I was watching Citizen Jane last night (a documentary on everyone’s favorite urbanist, Jane Jacobs), and thinking through the parallels between urban planning philosophies and internet ecosystems. In many ways, the tensions between the open web and the platform web perfectly reflect the Jane Jacobs vs. Robert Moses theories of urban planning.
Jacobs’s perspective was that urban life happens at street level, and that access to a wide range of other people on the sidewalks of a city allow for an emergent culture that is unpredictable and messy, vital and communal. On the other hand, Moses’s idea of progress involved sweeping away the mess and unpredictability, creating regimented highways and high-rises that would allow for urban life to be planned, and therefore improved. In many ways the contrast is also about scale — for Jacobs, the city should work at the scale and speed of the pedestrian, whereas Moses believed a modern city should reflect the scale and speed of the automobile.
Today, most urban planning theory has evolved to reflect Jacobs’s thinking, as Moses’s initiatives failed on many levels — far from ushering in the utopia he imagined, his housing projects became even worse than the slums he sought to remedy, and his highways destroyed neighborhoods and disenfranchised those without automobiles.
The current conversations about what our digital ecosystems should be and who they are for almost exactly mirrors these tensions. This is unsurprising, as we live in our digital spaces just as much as we do in our physical ones. The open web is much like emergent, unplanned cities — it happens at the scale of the individual, it allows for unexpected creativity, it gives agency to anyone (well, anyone with sufficient technical knowledge) to shape their own spaces. On the other hand, the platforms that now dominate much of the web experience are more evocative of Moses’s planned cities—they often occur at the scale of the corporation, and have rigid, predictable constraints for how individuals can behave and express themselves. Furthermore, as we see with much of the recent controversy around how Facebook is handling political speech, utopian ideals about free speech can play out in deeply problematic ways in practice, much like Moses’s progressivism ended up disempowering the people he wanted to help. (Paternalism, it turns out, may not be the best approach to serving people’s needs.)

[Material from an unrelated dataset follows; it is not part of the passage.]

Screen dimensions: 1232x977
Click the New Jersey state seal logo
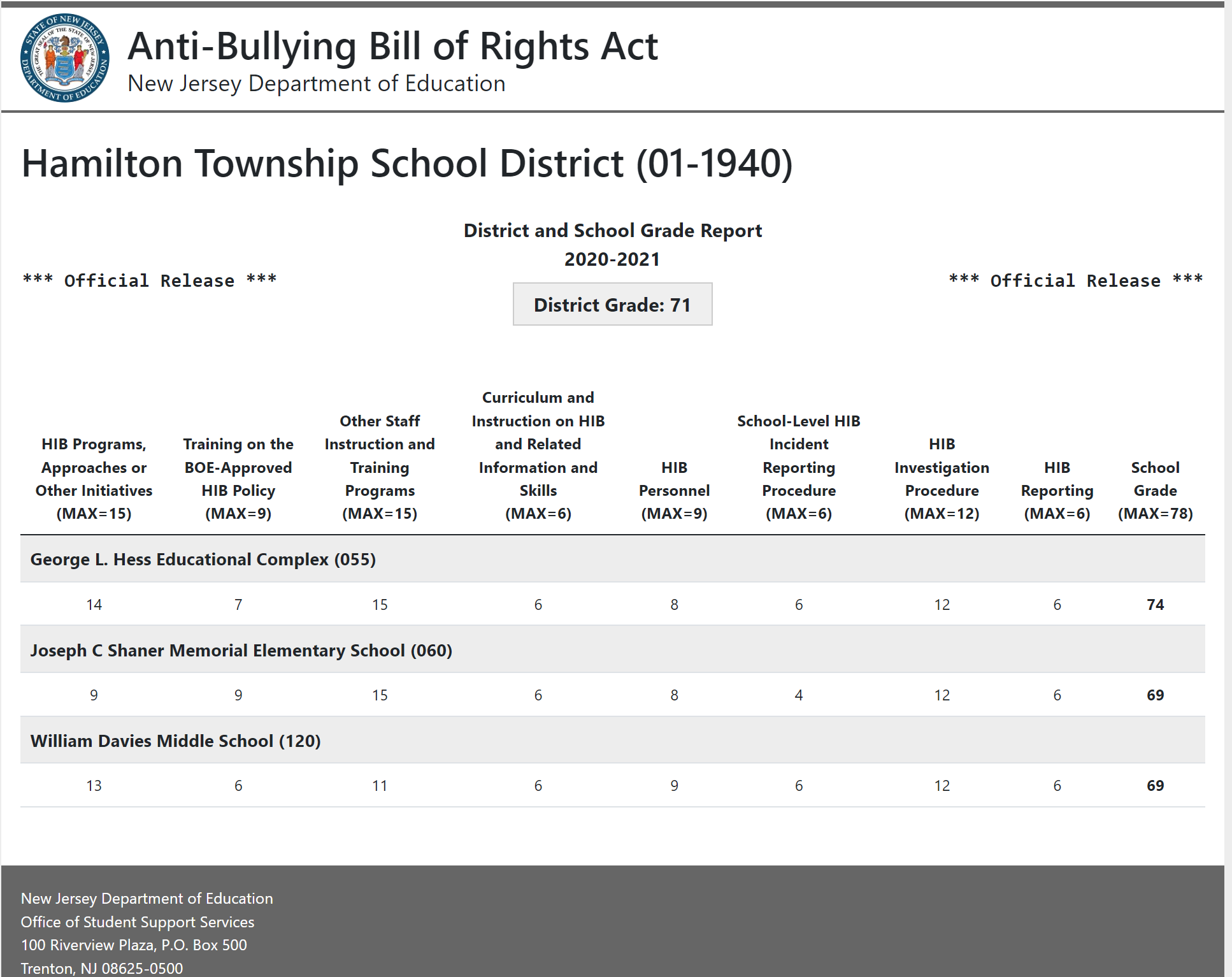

But the platform web does have its advantages. It allows for greater ease of use and provides more powerful capabilities for people to find each other. Unlike in a physical space, it can be hard to meet your “neighbors” on the internet, and discoverability is a necessary layer. The network advantage is strong, the access to publishing is more evenly distributed. But in many cases, the constraints, the scale, and the predictability make these platforms restrictive, less human-scale, and less open to new kinds of creative expression. They make for a boring internet. As Jane Jacobs said, “If you can understand a city, then that city is dead.”
So what might a blended approach look like? How might we keep some of those affordances but bring back the agency, humanism, and creativity of the open web? I believe that it’s possible to thoughtfully layer the tools at our disposal in a way that empowers the people who use them, enabling more vibrant, unpredictable neighborhoods in our digital spaces. We need only look back to Jane Jacobs to see the path forward towards a more robust, expressive, and vital web.